Si la méthode préconisée par le gouvernement Couillard permettait de récupérer 120 millions $ l’an prochain, l’opposition officielle craint que l'équivalent de 2800 postes d'éducatrices disparaisse.

«C'est 12 % de ces éducatrices qui travaillent dans nos centres de la petite enfance», estime M. Péladeau, qui considère que le Québec, avec les CPE, est devenu le «paradis des familles».

Sans nier les chiffres rapportés par le chef péquiste, le premier ministre Couillard s’est porté à la défense de la réforme sur laquelle travaille son gouvernement.

«Il parle de nivellement par le bas. Moi, j'y vois plutôt une tentative de rehaussement vers le haut, vers les meilleures pratiques de gestion et de meilleurs rapports entre l'investissement public et la qualité des services obtenus», a répliqué M. Couillard à son vis-à-vis.

«Il faut qu’on se questionne»

Pour la ministre de la Famille, Francine Charbonneau, une remise en question du mode de financement du réseau de garderies subventionnées s’impose.

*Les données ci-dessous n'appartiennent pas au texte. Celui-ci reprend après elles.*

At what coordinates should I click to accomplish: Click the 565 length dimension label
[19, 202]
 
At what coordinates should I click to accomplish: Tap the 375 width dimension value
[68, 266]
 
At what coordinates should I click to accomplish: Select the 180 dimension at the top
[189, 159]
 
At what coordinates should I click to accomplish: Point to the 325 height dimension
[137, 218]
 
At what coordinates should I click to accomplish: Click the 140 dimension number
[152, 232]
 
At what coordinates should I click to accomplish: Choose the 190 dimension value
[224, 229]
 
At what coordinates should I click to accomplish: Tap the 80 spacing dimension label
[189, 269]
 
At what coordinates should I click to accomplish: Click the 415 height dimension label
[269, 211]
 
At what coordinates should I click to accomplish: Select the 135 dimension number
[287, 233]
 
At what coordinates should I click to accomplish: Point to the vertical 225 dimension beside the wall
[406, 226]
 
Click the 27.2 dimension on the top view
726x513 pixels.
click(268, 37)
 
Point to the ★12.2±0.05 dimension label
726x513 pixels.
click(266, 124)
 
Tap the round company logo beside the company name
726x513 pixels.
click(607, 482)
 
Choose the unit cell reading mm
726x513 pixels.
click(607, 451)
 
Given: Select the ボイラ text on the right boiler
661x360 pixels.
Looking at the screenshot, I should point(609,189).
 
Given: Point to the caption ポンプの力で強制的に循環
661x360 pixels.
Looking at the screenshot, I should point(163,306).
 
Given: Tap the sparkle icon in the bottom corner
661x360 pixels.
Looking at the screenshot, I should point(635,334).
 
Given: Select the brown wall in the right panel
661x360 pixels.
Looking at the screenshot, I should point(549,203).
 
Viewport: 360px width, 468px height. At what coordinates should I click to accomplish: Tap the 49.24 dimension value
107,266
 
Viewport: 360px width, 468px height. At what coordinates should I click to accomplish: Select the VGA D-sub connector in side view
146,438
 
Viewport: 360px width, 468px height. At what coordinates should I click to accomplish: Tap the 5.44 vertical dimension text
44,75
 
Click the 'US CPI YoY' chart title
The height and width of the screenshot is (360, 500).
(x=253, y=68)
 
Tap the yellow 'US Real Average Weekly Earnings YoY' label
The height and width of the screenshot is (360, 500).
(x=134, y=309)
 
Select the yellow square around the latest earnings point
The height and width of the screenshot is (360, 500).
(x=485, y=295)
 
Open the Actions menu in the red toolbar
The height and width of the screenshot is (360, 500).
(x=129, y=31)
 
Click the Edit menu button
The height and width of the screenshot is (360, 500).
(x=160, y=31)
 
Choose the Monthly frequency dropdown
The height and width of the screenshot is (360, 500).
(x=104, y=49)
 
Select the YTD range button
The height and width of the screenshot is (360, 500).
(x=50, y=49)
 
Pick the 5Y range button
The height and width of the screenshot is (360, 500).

«On ne peut pas passer à côté du fait qu’il faut se poser des questions sur pourquoi il y a un tiers performant», a-t-elle expliqué lors d’une mêlée de presse, jeudi matin.

«Pourquoi, en ce moment, il y en a qui réussissent très bien et qu’il y en a qui ont de la difficulté? Est-ce que c’est les régions? Est-ce que c’est le nombre qu’on accueille dans les CPE? Est-ce que 80 [enfants], qui équivaut à peu près à 1 million $ par année, ça vient handicaper le fait que quand j’en ai juste 40, je n’y arrive pas? Il faut qu’on se questionne. Je crois que les partenaires peuvent nous guider.»

Le coût annuel du programme de garderies subventionnées au Québec est passé de près de 300 millions $ lors de sa création par Pauline Marois en 1997-1998 à 2,6 milliards $ en 2014-2015, un bond de 767 %.

Coupes de 320 millions?

 La ministre de la Famille, qui se réjouissait en matinée qu’une septième rencontre «avec les partenaires» soit prévue au courant de la journée, se retrouve finalement isolée.

Les principales associations qui représentent les CPE et les garderies privées ont annoncé en après-midi qu’elles se retirent de la table. De plus, elles craignent que les coupes soient beaucoup plus importantes, 320 millions plutôt que 120 millions. 

L'Association québécoise des centres de la petite enfance (AQCPE), l'Association des garderies privées du Québec (AQPQ), le Conseil québécois des services de garde éducatifs à l'enfance (CQSGÉE) et le Rassemblement des garderies privées du Québec considèrent qu’il s’agit d’un «geste de solidarité sans précédent».